Sen. Jeff Sessions (R) will not have any trouble here.
There are rumors Governor Butch Otter (R) may have a closer than expected reelection but all Senator Jim Risch (R) should worry about whether his margin is closer to 20% or 40%.
Democrats are expected to takeover the Maine Governorship. Sen. Susan Collins (R) fans however have taken over Maine.
Democrats won the Senate and Governorship here in 2012 but this time, they lost their main candidate after a plagiarism scandal and will be unable to win. Also, former Gov. Brian Schweitzer (D) was supposed to run for the seat but declined.
This seat may not be a 20 point win for Republicans but it will be still be a solid win.
Despite calling global warming one of the biggest hoaxes on American people, poll numbers showing Sen. James Inhofe (R) in the lead are not a hoax.
Tom Coburn (R) is leaving, another Republican is replacing him.
Lindsey Graham (R) loves to talk about the embassy attack in Benghazi (but not about the 13 embassy attacks that occurred while George W. Bush was President,) and will have six more years to mention it.
South Carolina 2:
Tim Scott (R) should win his special election to Senate.

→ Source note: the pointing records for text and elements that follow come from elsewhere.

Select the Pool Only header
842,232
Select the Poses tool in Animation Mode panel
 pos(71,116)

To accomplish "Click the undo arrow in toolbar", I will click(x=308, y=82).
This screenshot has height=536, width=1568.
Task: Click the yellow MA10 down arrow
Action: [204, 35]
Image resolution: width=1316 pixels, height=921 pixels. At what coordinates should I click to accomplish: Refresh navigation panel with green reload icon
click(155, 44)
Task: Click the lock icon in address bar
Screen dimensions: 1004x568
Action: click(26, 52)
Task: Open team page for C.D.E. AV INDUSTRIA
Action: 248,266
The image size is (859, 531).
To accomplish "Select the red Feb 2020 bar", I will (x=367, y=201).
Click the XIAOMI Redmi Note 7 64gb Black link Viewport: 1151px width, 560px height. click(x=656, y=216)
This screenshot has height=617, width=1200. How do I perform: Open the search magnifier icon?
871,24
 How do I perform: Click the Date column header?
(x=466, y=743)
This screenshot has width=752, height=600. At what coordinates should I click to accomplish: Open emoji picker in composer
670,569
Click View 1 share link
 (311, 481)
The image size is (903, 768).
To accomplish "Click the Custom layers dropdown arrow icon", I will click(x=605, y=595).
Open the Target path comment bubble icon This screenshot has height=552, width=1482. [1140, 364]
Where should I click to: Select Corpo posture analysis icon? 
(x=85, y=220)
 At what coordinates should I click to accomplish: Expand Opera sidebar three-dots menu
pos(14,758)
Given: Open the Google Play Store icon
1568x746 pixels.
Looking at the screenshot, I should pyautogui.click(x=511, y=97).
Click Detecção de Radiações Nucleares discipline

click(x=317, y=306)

Lamar Alexander (R) got above 60% even in 2008, the most Democratic year since I was born, nothing to see here...
John Cornyn (R) is facing David Alameel (D) who may not be a weak candidate but is no Wendy Davis (and while I even see Davis doing better than most pundits predict, she will not win).
Sen. Jay Rockeller IV (D) vacated this seat and despite nominating Sec. of State Natalie Tennett (D), Democrats will lose a Senate seat in West Virginia for the first time in decades. Rep. Shelley Moore Capito (R) is extremely popular and does not have the baggage that McConnell does in neighboring Kentucky.
There may have been some drama when Senator Michael Enzi (R) would face a Liz Cheney (R) but after some misshaps, she dropped out of the primary and Enzi can win easily in heavily red Wyoming.
Overall, the Senate battle will be extremely close either way. By looking at the poll numbers though and the fundamentals, it seems that Democrats have an extremely narrow advantage. They will have to win at least one of the Pure Tossups in order to win (assuming they hold all the Democratic Leaning states and Orman caucuses with them). It could easily shift direction though and it is possible Republicans will sweep all three pure tossups.